A 225-acre country club three miles from the Gwinnett Place Mall could be transformed into new homes if future developers follow proposed county plans.
The Northwood Country Club, known as Gwinnett’s oldest private club, announced its plans to close and sell in September. It was permanently closed as of Oct. 14. The county’s plans for future development suggest the land should be turned into new housing.
READ | Gwinnett's oldest country club to close, sell facility
ClubCorp, Northwood’s parent company, has said it does not generally comment on sales until they are complete. It is not clear when Northwood Country Club will be put on the market. A ClubCorp spokeswoman did not say when the club would be put on the market.

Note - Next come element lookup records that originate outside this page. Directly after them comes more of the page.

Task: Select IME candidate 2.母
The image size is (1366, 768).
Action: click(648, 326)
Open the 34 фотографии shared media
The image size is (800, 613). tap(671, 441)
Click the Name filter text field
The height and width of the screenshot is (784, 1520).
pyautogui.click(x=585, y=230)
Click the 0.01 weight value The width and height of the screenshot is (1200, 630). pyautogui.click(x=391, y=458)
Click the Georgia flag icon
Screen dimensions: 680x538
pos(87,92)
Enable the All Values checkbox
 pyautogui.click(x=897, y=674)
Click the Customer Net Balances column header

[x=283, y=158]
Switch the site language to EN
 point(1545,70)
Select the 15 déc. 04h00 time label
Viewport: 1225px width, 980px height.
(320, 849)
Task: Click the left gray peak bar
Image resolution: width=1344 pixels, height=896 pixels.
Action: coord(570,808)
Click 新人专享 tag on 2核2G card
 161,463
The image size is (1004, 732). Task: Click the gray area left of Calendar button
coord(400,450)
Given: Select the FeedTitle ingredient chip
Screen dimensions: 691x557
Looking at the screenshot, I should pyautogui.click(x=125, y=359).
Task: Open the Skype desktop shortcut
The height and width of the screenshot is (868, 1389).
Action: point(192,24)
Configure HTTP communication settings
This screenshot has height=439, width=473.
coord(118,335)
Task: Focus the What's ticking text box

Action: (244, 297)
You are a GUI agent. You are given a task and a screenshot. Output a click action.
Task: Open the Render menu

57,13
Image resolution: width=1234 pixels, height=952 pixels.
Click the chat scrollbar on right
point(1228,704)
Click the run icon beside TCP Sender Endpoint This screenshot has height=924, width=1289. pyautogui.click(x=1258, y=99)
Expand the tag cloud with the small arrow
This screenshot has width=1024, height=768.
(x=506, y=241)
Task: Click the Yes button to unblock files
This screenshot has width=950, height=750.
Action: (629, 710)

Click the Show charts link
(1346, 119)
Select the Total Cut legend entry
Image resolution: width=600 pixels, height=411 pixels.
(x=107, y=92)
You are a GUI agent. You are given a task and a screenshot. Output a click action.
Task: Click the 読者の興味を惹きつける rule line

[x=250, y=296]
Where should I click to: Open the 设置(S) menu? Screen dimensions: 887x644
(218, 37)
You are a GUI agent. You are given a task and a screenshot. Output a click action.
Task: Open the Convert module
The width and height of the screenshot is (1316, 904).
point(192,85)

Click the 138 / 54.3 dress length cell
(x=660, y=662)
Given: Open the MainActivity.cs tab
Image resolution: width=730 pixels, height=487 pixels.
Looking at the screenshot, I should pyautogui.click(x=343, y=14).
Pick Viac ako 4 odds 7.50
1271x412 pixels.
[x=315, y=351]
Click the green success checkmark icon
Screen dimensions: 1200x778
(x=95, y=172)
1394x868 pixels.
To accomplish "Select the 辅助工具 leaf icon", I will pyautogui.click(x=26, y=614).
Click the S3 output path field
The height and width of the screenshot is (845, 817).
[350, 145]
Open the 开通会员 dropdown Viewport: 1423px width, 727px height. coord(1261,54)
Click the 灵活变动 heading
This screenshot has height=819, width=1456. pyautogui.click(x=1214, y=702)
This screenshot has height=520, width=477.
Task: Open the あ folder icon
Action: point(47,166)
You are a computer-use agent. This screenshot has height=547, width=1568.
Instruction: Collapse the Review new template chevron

Gwinnett’s 2040 Unified Plan, a blueprint for future development, highlighted the area where Northwood Country Club sits as a “Vibrant Communities Character Area.” That means the county thinks that space should be a “transition” between residential neighborhoods with single-family homes and denser areas with retail and mixed-use developments. Vibrant communities can include a range of housing, including apartments, townhomes, senior citizen communities and small-lot single-family homes, according to the 2040 Unified Plan.
The club is right outside of the Gwinnett Place Community Improvement District (CID), an area including the mall and many businesses along the busy Pleasant Hill Road. Joe Allen, the CID’s executive director, sees a need for more housing in the area.
“Gwinnett County is slated to add another half million folks between now and 2040, and we’re expecting 7,000 residents in this immediate area,” Allen said. “This is very strategic land situated near Gwinnett Place. It’s a great location, and, plus, you have a lot of millennials who are now in this area.”
About 28,000 millennials — people born between 1981 and 1996 — live in the Gwinnett Place CID, Allen said. That’s nearly a third of the 96,000 people living in the CID. More than half of millennials in the district live alone or with just one other person, and they make an average income of $42,000 to $75,000 per year, according to Allen.
A mixed-use development would be more fitting of the main thoroughfares inside the CID than the Northwood site, Allen said, but that doesn’t mean new housing would have to be separate from the retail offerings a few miles away.
“Whatever comes in there, whoever comes in there, needs to focus on the walkability — connections up and down Pleasant Hill Road — and to focus on the millennials and those who are looking for that type of environment,” Allen said.